『…え、どういう意味? 俺の、なんだって?』

「不用心に一人歩きしてるから、思わず拉致しちゃった」

『誰を?』

「あんたって、そんなにいっぱいお姫様いるの?」



戸惑っている様子が目に見えるようだ。

ためらいがちに、健吾くんが問いかけた。



『…郁?』



なんだかわからないけれど、私はやけにドキッとした。

健吾くんが、私じゃない人に向けて、私に聞かれているともたぶん思っていないときに私の名前を呼ぶと、あんな声になるんだ。

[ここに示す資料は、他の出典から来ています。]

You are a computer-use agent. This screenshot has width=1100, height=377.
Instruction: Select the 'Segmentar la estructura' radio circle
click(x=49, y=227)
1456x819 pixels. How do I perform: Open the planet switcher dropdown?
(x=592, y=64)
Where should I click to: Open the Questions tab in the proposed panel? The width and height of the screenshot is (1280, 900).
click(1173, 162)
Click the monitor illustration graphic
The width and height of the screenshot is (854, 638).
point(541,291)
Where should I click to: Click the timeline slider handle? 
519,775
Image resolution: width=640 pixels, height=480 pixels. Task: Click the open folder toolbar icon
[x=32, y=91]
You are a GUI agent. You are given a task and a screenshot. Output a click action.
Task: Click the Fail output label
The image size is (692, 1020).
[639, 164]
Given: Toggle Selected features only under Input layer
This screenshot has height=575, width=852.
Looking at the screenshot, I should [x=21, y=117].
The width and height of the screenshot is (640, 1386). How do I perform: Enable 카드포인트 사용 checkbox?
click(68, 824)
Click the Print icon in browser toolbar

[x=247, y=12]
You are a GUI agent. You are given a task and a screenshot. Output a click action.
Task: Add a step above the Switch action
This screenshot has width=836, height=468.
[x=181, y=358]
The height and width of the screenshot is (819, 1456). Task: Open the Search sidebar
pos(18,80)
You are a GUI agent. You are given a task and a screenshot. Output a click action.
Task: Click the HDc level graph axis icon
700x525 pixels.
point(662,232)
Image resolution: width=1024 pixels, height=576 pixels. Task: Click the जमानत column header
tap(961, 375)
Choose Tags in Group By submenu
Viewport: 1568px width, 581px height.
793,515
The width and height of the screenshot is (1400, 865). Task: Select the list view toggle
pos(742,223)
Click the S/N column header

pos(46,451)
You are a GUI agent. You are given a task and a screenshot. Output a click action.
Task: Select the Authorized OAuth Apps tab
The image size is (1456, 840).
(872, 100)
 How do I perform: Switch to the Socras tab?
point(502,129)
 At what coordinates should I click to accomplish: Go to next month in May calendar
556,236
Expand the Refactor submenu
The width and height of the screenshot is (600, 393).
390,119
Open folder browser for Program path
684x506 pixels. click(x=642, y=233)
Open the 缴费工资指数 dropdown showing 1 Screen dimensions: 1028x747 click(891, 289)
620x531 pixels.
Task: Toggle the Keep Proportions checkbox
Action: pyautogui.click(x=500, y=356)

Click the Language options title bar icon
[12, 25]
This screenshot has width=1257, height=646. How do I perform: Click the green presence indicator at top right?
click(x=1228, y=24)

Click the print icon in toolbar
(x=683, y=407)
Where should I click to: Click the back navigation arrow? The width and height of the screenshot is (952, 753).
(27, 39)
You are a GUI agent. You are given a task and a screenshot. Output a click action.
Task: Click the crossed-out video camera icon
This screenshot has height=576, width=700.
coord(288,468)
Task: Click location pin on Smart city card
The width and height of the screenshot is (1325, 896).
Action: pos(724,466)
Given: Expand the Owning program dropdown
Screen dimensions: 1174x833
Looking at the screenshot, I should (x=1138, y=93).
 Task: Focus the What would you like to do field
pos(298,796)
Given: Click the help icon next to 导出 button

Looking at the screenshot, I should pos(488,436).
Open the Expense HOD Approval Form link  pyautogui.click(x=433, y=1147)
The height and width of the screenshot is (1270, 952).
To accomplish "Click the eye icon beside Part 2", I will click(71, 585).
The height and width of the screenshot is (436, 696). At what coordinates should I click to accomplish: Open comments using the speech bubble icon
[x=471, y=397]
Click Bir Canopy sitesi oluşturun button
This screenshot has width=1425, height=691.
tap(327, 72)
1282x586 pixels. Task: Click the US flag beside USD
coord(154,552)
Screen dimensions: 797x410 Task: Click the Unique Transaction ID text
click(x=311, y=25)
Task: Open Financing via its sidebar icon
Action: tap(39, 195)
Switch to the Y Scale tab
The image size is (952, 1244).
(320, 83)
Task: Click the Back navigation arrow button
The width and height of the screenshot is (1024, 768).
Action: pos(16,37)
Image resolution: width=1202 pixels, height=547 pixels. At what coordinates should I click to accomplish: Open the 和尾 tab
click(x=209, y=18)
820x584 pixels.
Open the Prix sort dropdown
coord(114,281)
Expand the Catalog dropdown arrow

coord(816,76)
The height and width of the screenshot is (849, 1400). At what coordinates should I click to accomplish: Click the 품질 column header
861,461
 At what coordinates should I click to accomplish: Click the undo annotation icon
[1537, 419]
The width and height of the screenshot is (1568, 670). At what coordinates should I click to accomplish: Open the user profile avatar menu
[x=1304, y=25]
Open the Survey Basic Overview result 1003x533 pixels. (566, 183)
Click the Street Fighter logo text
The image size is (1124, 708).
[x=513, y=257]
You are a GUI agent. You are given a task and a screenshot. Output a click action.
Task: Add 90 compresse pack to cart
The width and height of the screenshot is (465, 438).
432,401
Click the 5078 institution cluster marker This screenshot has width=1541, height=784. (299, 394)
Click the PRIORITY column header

さっきまでより響きが優しいなんて思うのは、うぬぼれだろうか。


運転しながら、美菜さんが愉快そうに笑う。



「正解ー」

『なに、郁がお前といるの? なんで?』



健吾くんの声は、困惑を深めていた。



「偶然会ったの」

『変な話聞かせるなよ』

「変な話ってなによ。ちなみにこっちは車で、郁実ちゃんも聞いてるからね、これ」

『えっ』



美菜さんが、促すように携帯を指さしてみせる。

えっ、どうしよう、えーと、えーと…。



「…もしもし」

『郁…』



お互い、人前でなにをしゃべっていいのかわからず、次の言葉が出てこない。

こちらの雰囲気がわからないぶん、健吾くんのほうがより困っているだろうなあと気の毒になった。



「あの、お仕事お疲れさま」

『…おう』



今日何時頃終わる? とか訊ける場面でもないし…ええと。

私、健吾くんとのこと、なんて美菜さんに説明したんだっけ。

地元の繋がり?

それってどんな距離よ。

参ったな、なにを話しても不自然になりそう。